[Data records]

[start]

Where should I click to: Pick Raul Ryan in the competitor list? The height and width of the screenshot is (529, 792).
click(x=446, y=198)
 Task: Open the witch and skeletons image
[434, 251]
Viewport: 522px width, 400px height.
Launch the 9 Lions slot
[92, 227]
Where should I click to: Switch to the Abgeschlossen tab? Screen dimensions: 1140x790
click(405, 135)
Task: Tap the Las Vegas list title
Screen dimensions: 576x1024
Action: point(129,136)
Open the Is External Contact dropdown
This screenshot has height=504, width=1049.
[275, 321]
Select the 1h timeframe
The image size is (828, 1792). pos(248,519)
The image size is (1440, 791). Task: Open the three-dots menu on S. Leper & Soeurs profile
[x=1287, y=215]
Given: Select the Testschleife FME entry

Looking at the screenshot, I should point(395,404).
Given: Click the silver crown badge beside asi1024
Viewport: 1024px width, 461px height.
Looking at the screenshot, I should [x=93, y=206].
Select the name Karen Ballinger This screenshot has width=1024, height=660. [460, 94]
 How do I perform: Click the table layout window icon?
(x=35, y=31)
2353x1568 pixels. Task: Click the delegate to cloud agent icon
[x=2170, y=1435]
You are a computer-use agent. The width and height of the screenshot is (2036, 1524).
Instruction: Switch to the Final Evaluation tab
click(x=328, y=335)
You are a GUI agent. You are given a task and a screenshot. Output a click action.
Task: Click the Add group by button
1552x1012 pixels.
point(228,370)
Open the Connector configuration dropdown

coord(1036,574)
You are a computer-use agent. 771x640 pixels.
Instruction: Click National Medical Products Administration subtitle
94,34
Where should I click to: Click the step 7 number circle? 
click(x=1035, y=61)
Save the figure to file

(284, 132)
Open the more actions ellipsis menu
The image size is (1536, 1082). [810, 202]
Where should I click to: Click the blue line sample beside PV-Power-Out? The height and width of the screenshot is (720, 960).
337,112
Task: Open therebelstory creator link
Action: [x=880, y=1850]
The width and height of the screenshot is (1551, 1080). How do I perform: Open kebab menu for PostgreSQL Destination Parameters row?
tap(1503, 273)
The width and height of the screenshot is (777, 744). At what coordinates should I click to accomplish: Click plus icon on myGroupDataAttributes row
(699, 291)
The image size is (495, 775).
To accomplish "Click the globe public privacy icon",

[end]

WORK TO DO ▸ Please retype every one of the records above, keeping each line word for word.

ANSWER TO THE PROBLEM ▸
Where should I click to: Pick Raul Ryan in the competitor list? The height and width of the screenshot is (529, 792).
click(x=446, y=198)
 Task: Open the witch and skeletons image
[434, 251]
Viewport: 522px width, 400px height.
Launch the 9 Lions slot
[92, 227]
Where should I click to: Switch to the Abgeschlossen tab? Screen dimensions: 1140x790
click(405, 135)
Task: Tap the Las Vegas list title
Screen dimensions: 576x1024
Action: point(129,136)
Open the Is External Contact dropdown
This screenshot has height=504, width=1049.
[275, 321]
Select the 1h timeframe
The image size is (828, 1792). pos(248,519)
The image size is (1440, 791). Task: Open the three-dots menu on S. Leper & Soeurs profile
[x=1287, y=215]
Given: Select the Testschleife FME entry

Looking at the screenshot, I should point(395,404).
Given: Click the silver crown badge beside asi1024
Viewport: 1024px width, 461px height.
Looking at the screenshot, I should [x=93, y=206].
Select the name Karen Ballinger This screenshot has width=1024, height=660. [460, 94]
 How do I perform: Click the table layout window icon?
(x=35, y=31)
2353x1568 pixels. Task: Click the delegate to cloud agent icon
[x=2170, y=1435]
You are a computer-use agent. The width and height of the screenshot is (2036, 1524).
Instruction: Switch to the Final Evaluation tab
click(x=328, y=335)
You are a GUI agent. You are given a task and a screenshot. Output a click action.
Task: Click the Add group by button
1552x1012 pixels.
point(228,370)
Open the Connector configuration dropdown

coord(1036,574)
You are a computer-use agent. 771x640 pixels.
Instruction: Click National Medical Products Administration subtitle
94,34
Where should I click to: Click the step 7 number circle? 
click(x=1035, y=61)
Save the figure to file

(284, 132)
Open the more actions ellipsis menu
The image size is (1536, 1082). [810, 202]
Where should I click to: Click the blue line sample beside PV-Power-Out? The height and width of the screenshot is (720, 960).
337,112
Task: Open therebelstory creator link
Action: [x=880, y=1850]
The width and height of the screenshot is (1551, 1080). How do I perform: Open kebab menu for PostgreSQL Destination Parameters row?
tap(1503, 273)
The width and height of the screenshot is (777, 744). At what coordinates should I click to accomplish: Click plus icon on myGroupDataAttributes row
(699, 291)
The image size is (495, 775).
To accomplish "Click the globe public privacy icon",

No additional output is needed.